- _EXTRACT PROVIDED_:
:::::

Mary Eileen Chesterton (December 20, 1949 – October 3, 1979), known professionally as Claudia Jennings, was an American actress and model. Jennings was Playboy magazine's Playmate of the Month for November 1969 and also Playmate of the Year for 1970. She subsequently pursued a career in acting, and was known as the "Queen of B movies". She died in an automobile accident in 1979.

Career
Mary Eileen Chesterton (known as "Mimi" to friends and family) was born in Saint Paul, Minnesota in 1949, later moving to Milwaukee, Wisconsin. When her family moved from Richmond, Indiana to Evanston, Illinois as a result of her father becoming the advertising director with Skilsaw, she transferred at the start of her sophomore year to Evanston Township High School (ETHS) where she graduated in 1968. She was featured in a silent, plotless movie titled after her nickname which was shot on Super 8 film by fellow ETHS classmate Todd McCarthy. She worked as a receptionist at Playboy and then posed for the magazine in 1969. She adopted the name Claudia Jennings because she didn't want to embarrass her family and that she thought "Mimi" sounded too girlish. Her original pictorial was photographed by Pompeo Posar. She was Playmate of the Year in 1970, and was awarded a pink Mercury Capri.

:::::

- _EXERCISE TASKS_:
1. In the Claudia Jennings biography, who photographed her original Playboy pictorial?
2. Pick up the Claudia Jennings biography after its final sentence and carry it forward.

- _DATASET EXTRACT_:
:::::

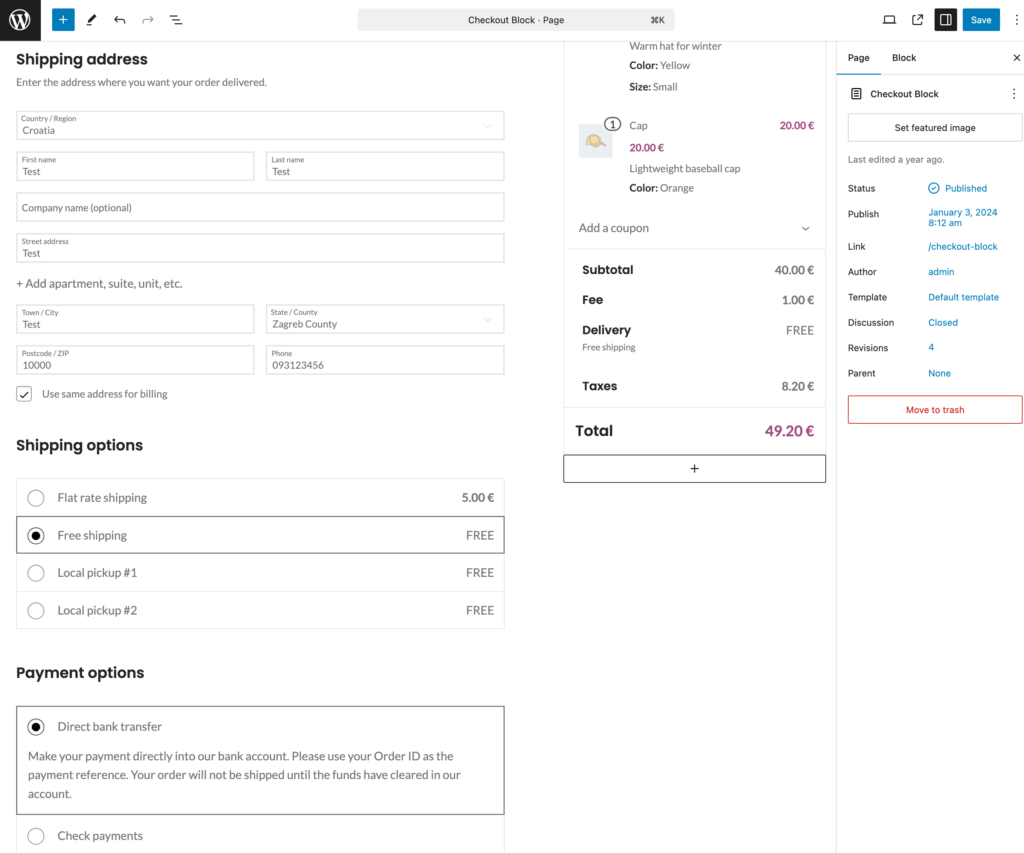Click the Company name input field

[x=260, y=208]
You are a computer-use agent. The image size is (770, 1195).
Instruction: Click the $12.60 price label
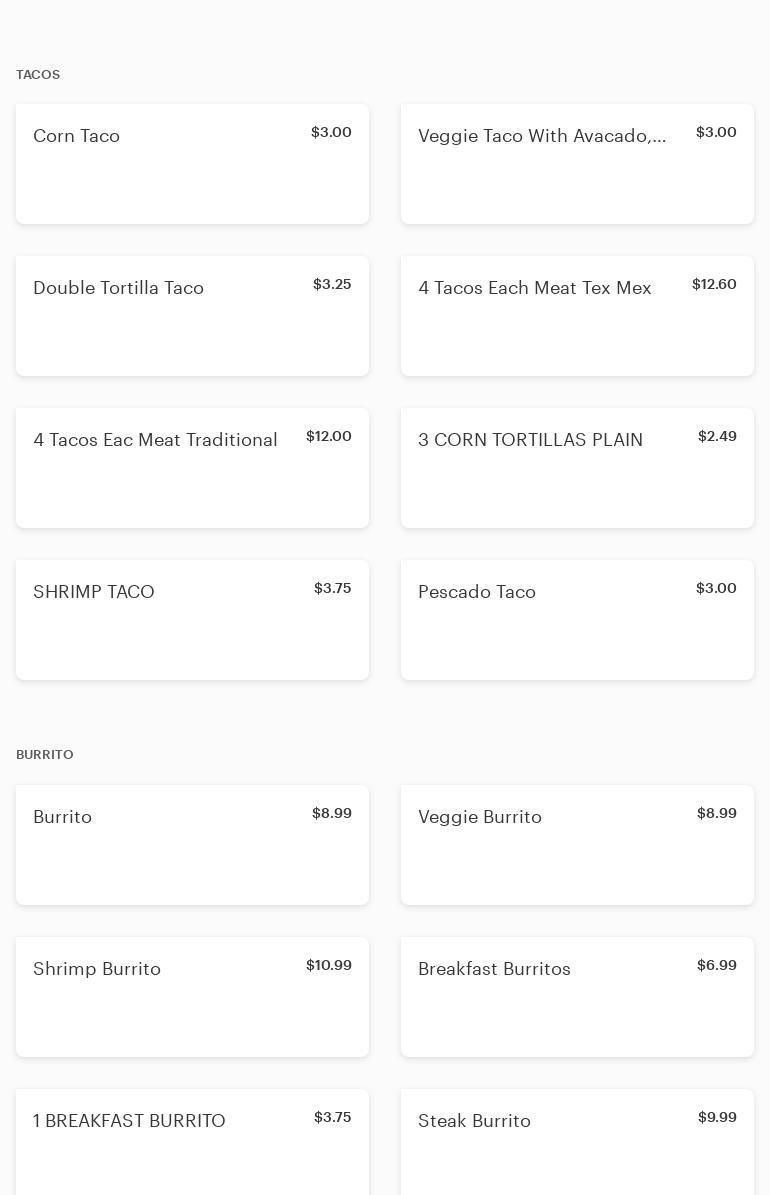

:::::

- _OUTPUTS BY TASK_:
1. Pompeo Posar

2.
After her appearances in Playboy, Jennings became an actress in exploitation movies and in television. In 1973, she had a guest appearance on The Brady Bunch episode titled "Adios, Johnny Bravo". Jennings auditioned for the role as Kate Jackson's replacement on the hit television show Charlie's Angels, but the role was awarded to Shelley Hack.

Death
On October 3, 1979, Jennings died in an automobile collision on the Pacific Coast Highway near Malibu, California. She was 29.

Jennings was featured in a 2000 episode of E! True Hollywood Story in which several of her friends and acquaintances were interviewed. The episode was made without the cooperation of her family, who considered the show too "tabloid" in style.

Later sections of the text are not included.